[Given passage Boundary: Start]
Imagine being a brand whose annual advertising budget is one-fifth the
size of the category leader, and every competitor between you and the
top is trying to outspend one another. That’s the situation we faced
four years ago when Thrifty Car Rental joined our agency.

Additionally,Thrifty competes in a low-interest category. For those
renting for either personal or business reasons, regardless of
discretionary income, car rental is a more rationally driven,
lower-involvement category where the price-value equation is far more
salient, as opposed to a high-involvement, emotionally driven category
that would encourage consumers to spend money on something because it
offers a different kind of emotional reward. Consumers are rather
ambivalent about their choice of car rental companies...they view all
of them as pretty much the same. Our advertising had to overcome these
rather substantial hurdles. Our low awareness, combined with the
low-interest category, meant that Thrifty was not even making the
consumer cut into an evoked-considered set of car rental companies. Our
challenge was to get Thrifty Car Rental into the evoked set, and
without a substantial budget. We knew that once people were exposed to
Thrifty’s value-conscious brand positioning, we had an excellent
opportunity to convert them from category leaders like Hertz and Avis.

Another major hurdle was the advertising budget. In a category of
spending giants, Thrifty’s voice could easily become lost or
overlooked. Our share of spending in 1998 was approximately 5 percent
of category spending, and that share has not increased in subsequent
years. Knowing that we could not match the spending of the category
giants, we had to look for creative ways to level the playing field so
that our message could be heard.

Not only did we need a message that would resonate in this low-interest
category, we needed to deliver it so efficiently and impactfully that
we looked like we were spending much more than we actually were. While
TV is the dominant medium for this category, we found that we could
deliver our message, and do it profitably by combining TV with a
strategic use of print and the Internet.
[Given passage Boundary: End]
> [Work item]: Print the part of the Thrifty Car Rental passage that starts at the words containing "Another major hurdle" and ends after "could be heard.", copying it word for word.
[Information provided Boundary: Start]
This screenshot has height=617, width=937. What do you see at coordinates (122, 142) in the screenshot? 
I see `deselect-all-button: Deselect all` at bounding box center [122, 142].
[Information provided Boundary: End]
> [Response below]:
Another major hurdle was the advertising budget. In a category of
spending giants, Thrifty’s voice could easily become lost or
overlooked. Our share of spending in 1998 was approximately 5 percent
of category spending, and that share has not increased in subsequent
years. Knowing that we could not match the spending of the category
giants, we had to look for creative ways to level the playing field so
that our message could be heard.